In the entries below, find the line with "Viewport: 1190px width, 398px" and transcribe it and every line after it exactly, through the last line, without pictures.

### Study material

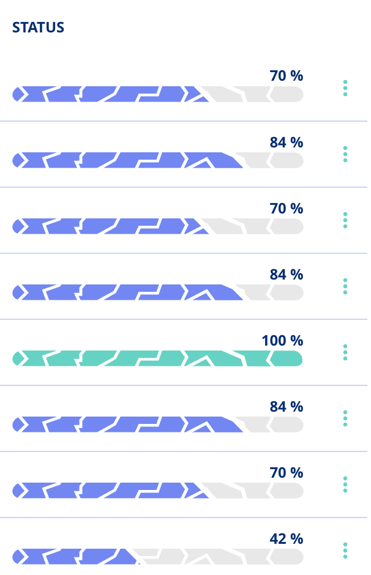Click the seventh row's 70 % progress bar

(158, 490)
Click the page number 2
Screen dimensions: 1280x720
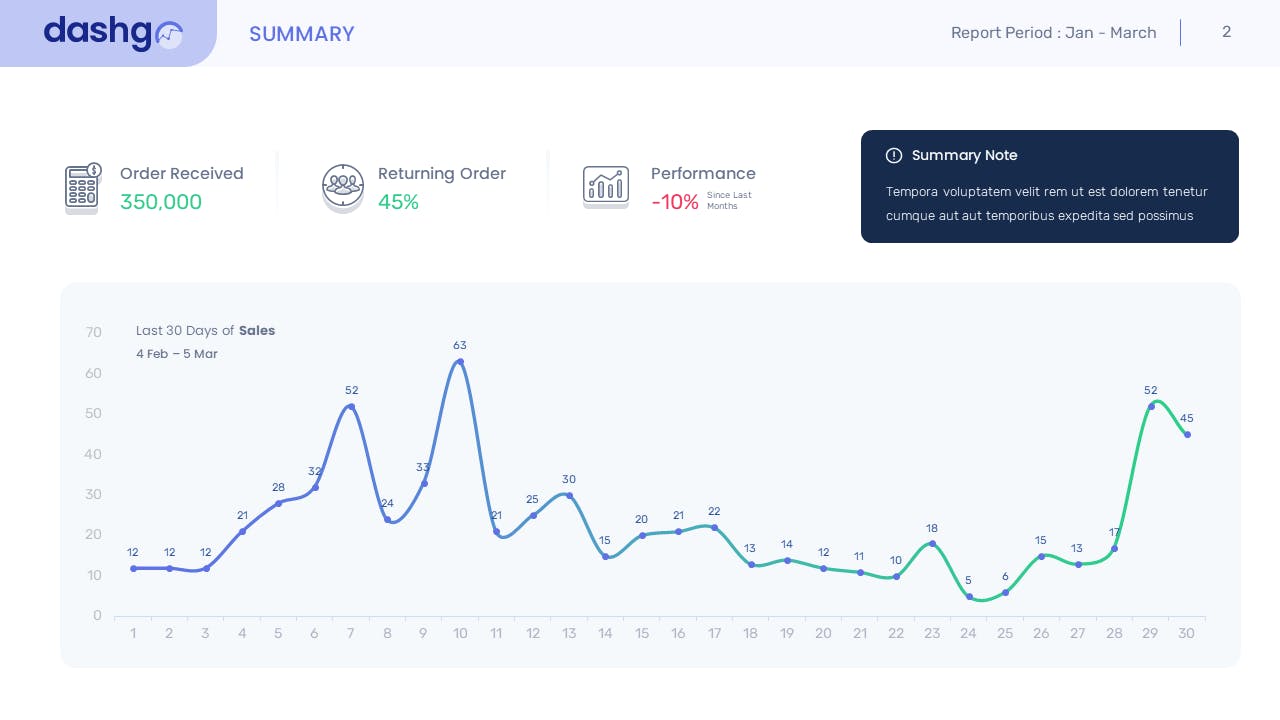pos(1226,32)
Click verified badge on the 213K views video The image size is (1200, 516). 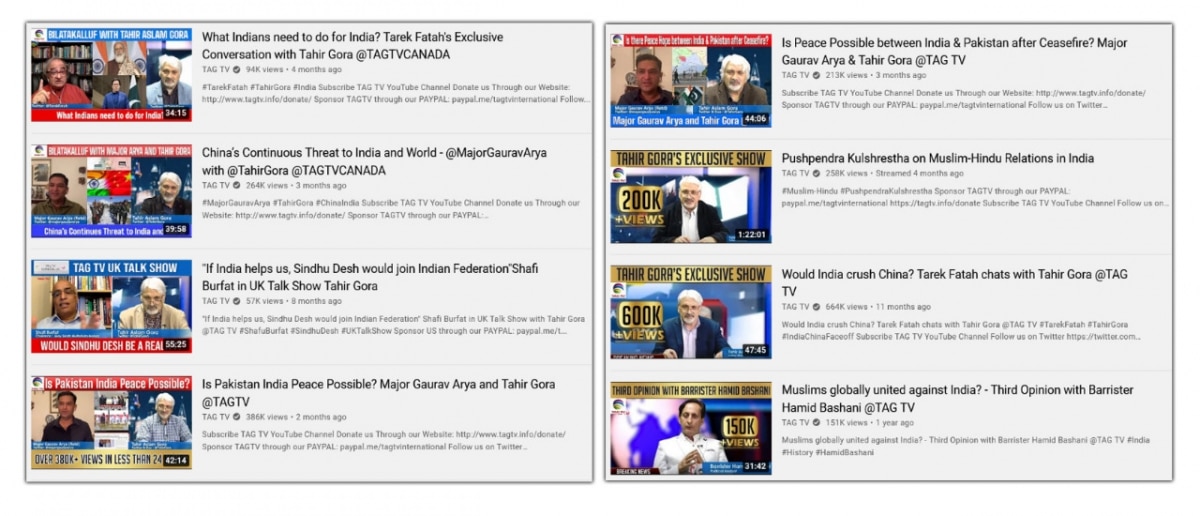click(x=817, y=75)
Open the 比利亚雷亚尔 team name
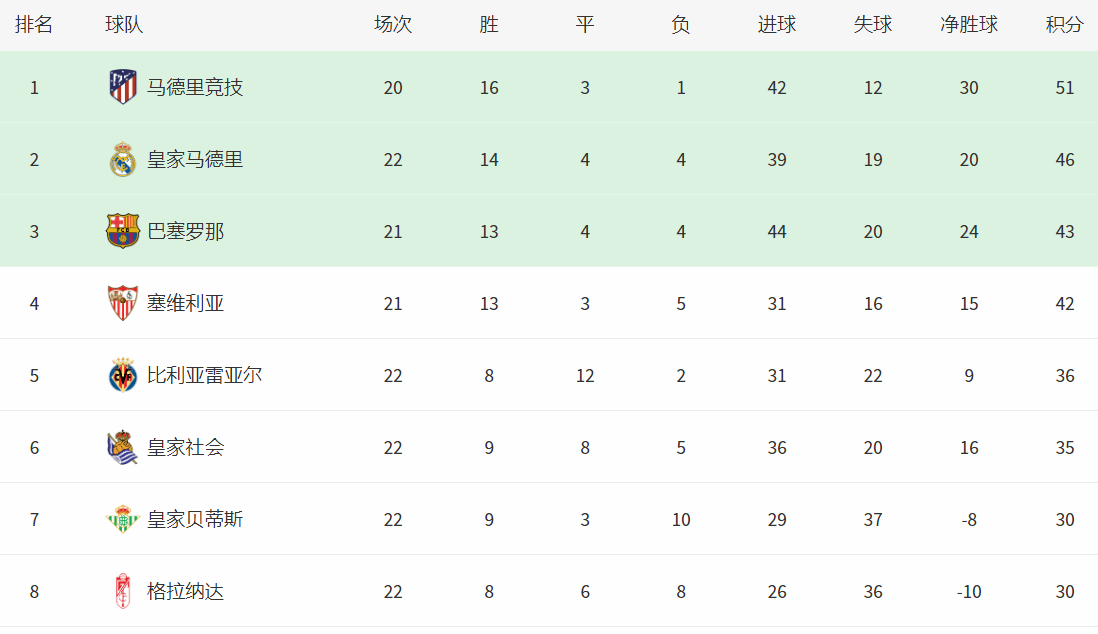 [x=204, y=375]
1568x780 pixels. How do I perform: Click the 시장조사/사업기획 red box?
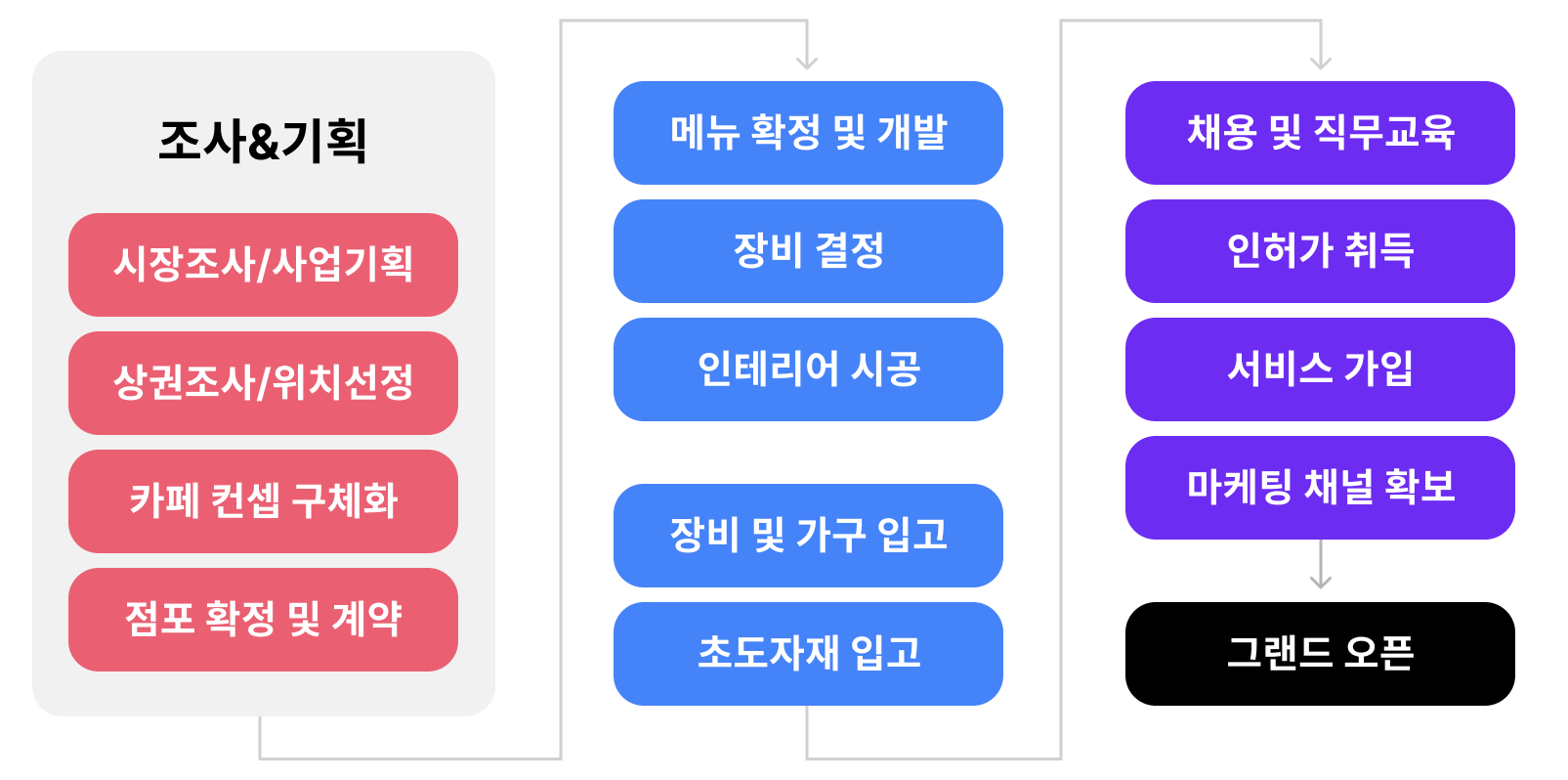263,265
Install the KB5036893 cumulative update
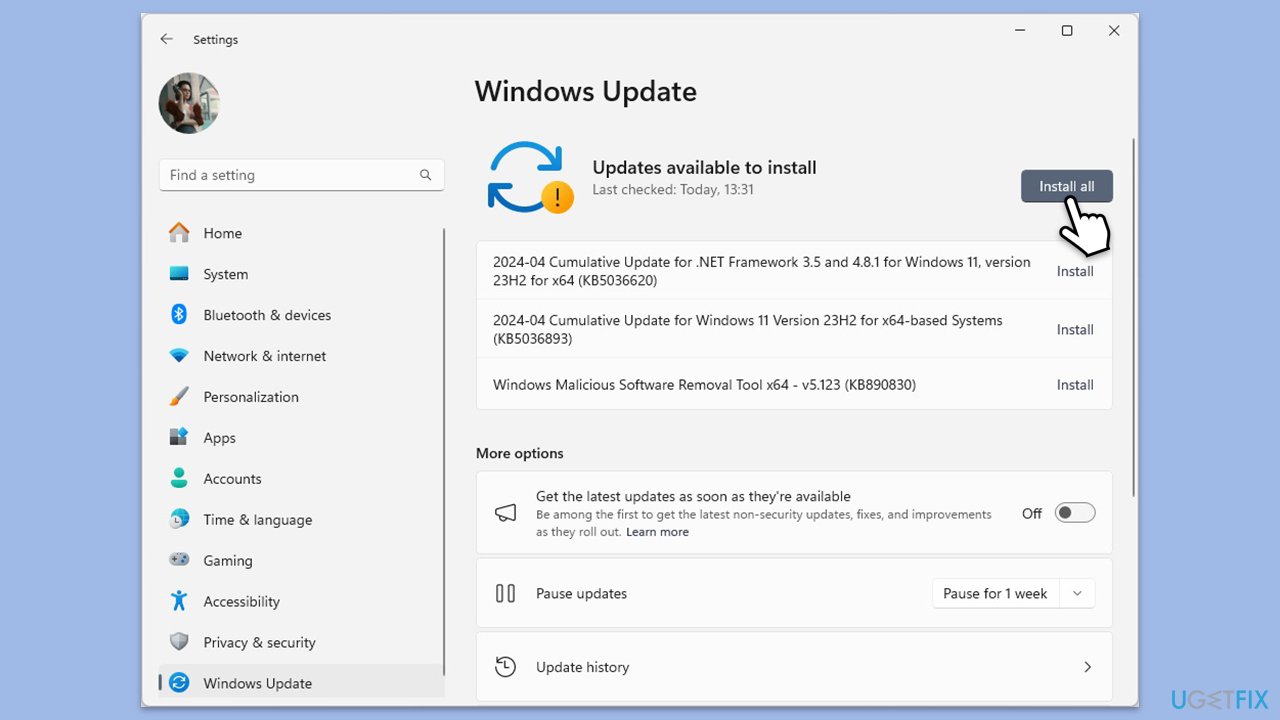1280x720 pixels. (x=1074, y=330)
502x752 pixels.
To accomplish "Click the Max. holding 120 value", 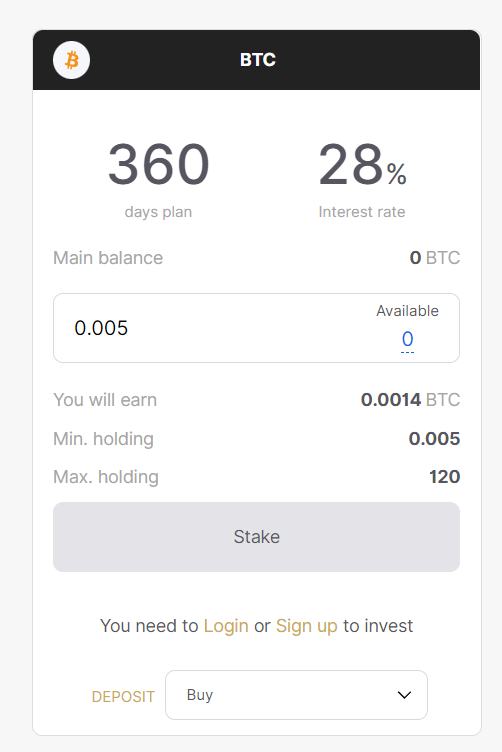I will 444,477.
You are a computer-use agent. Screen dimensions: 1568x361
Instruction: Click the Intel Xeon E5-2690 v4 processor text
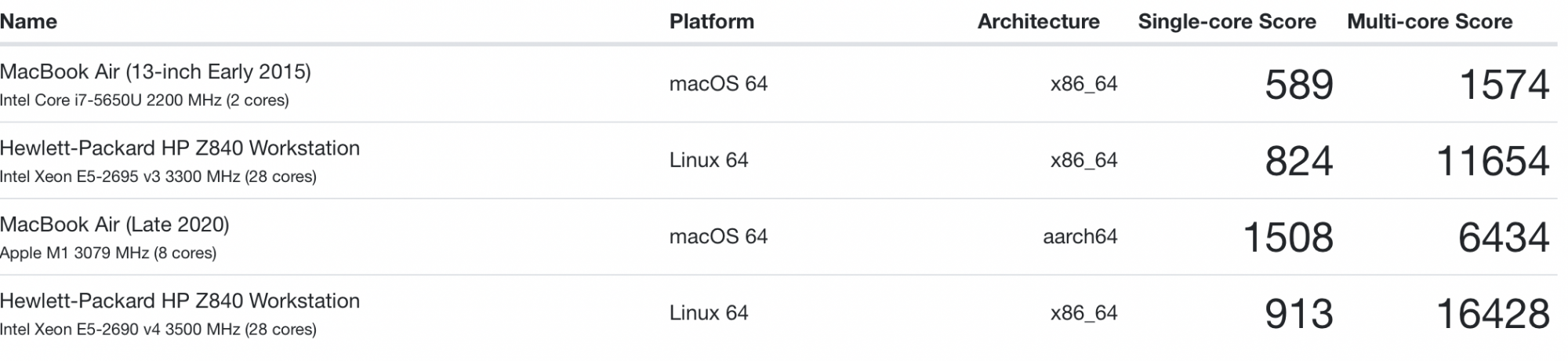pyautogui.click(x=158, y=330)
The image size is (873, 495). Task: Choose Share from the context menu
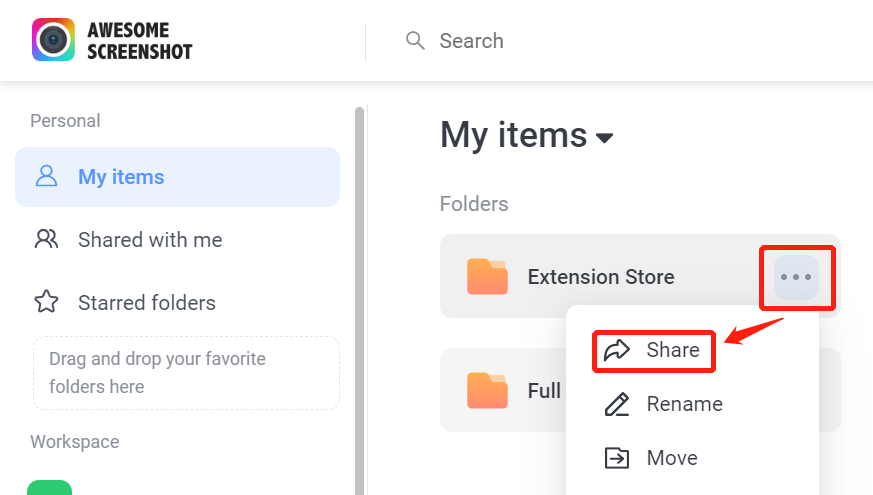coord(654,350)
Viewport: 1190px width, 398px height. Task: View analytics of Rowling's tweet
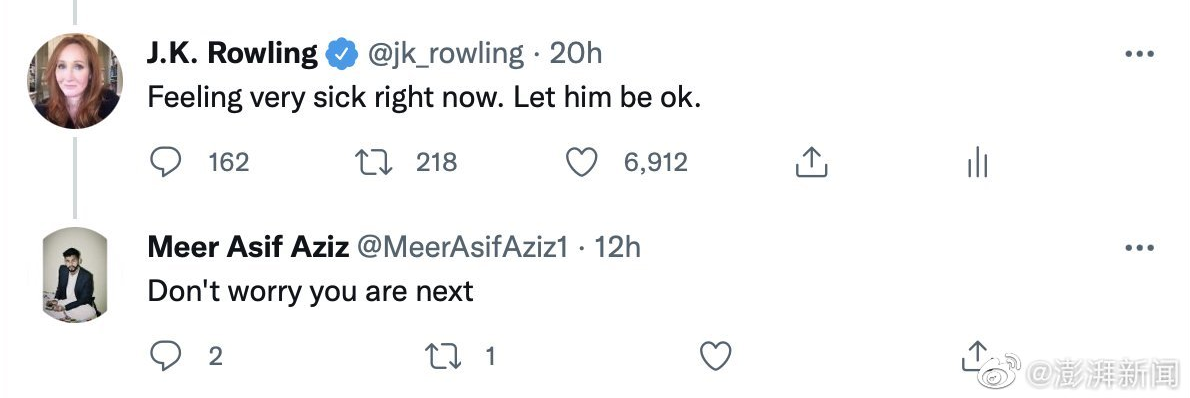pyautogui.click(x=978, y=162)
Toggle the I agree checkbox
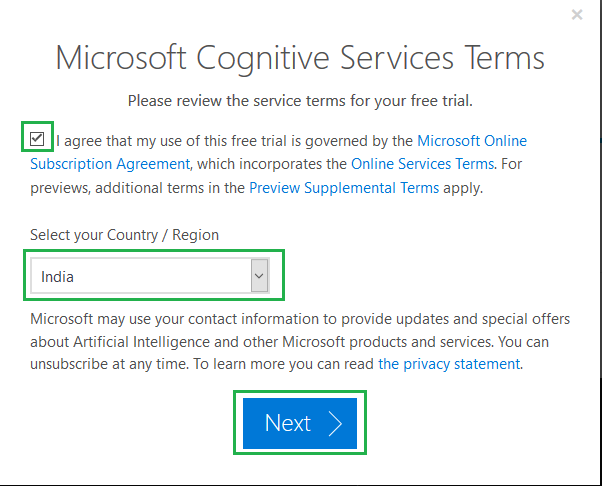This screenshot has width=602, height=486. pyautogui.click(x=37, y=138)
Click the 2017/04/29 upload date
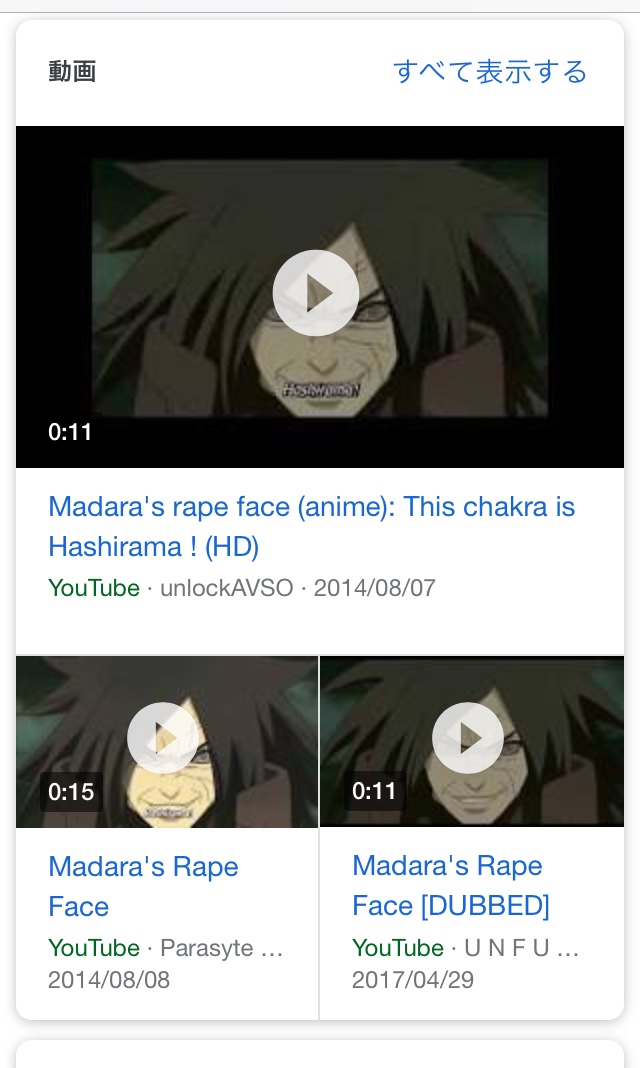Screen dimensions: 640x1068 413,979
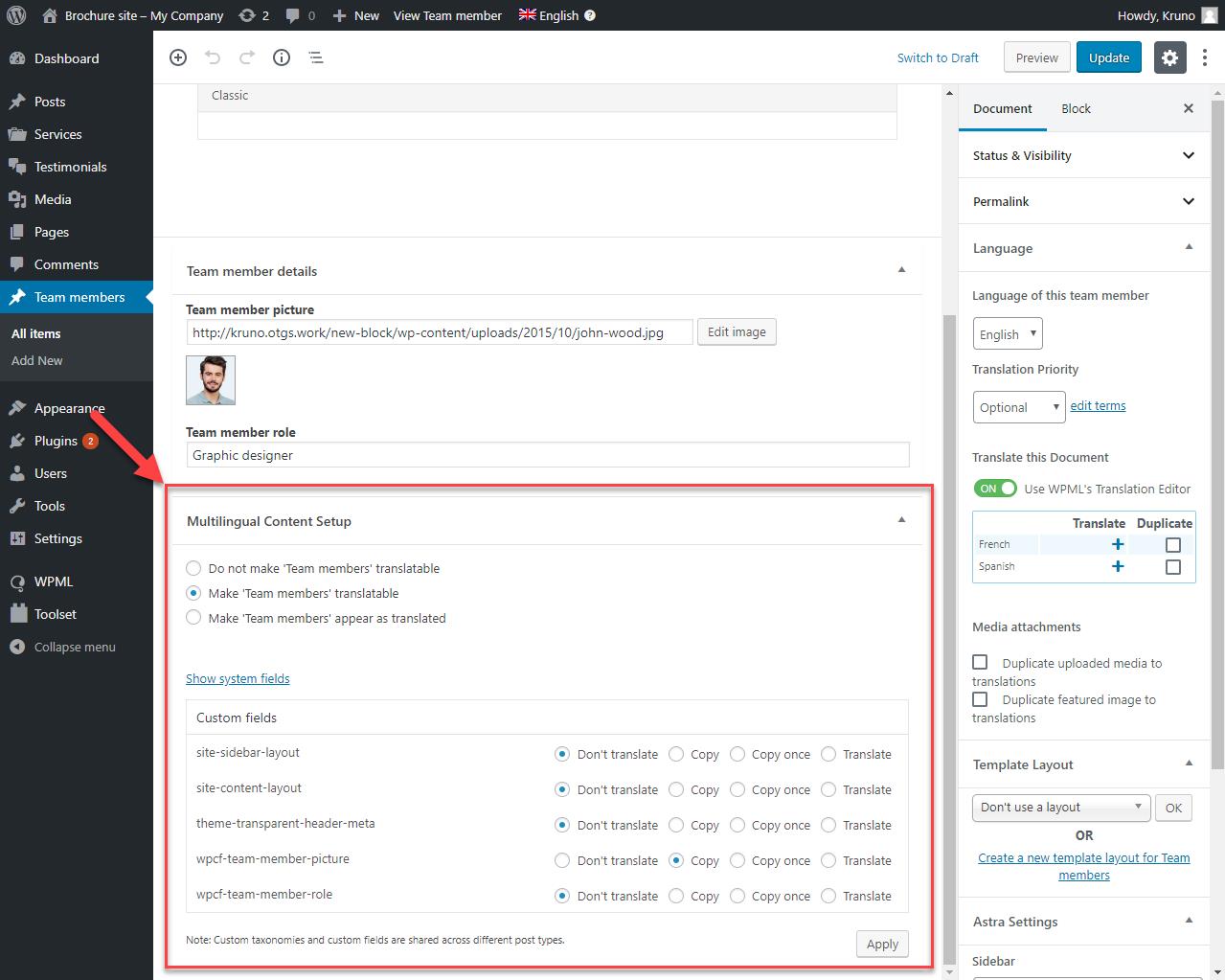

######

▶ [Expected output]
Viewport: 1190px width, 398px height. Task: View analytics of Rowling's tweet
pyautogui.click(x=978, y=162)
Toggle the I agree checkbox
This screenshot has width=602, height=486. pyautogui.click(x=37, y=138)
Click the 2017/04/29 upload date
Screen dimensions: 640x1068 413,979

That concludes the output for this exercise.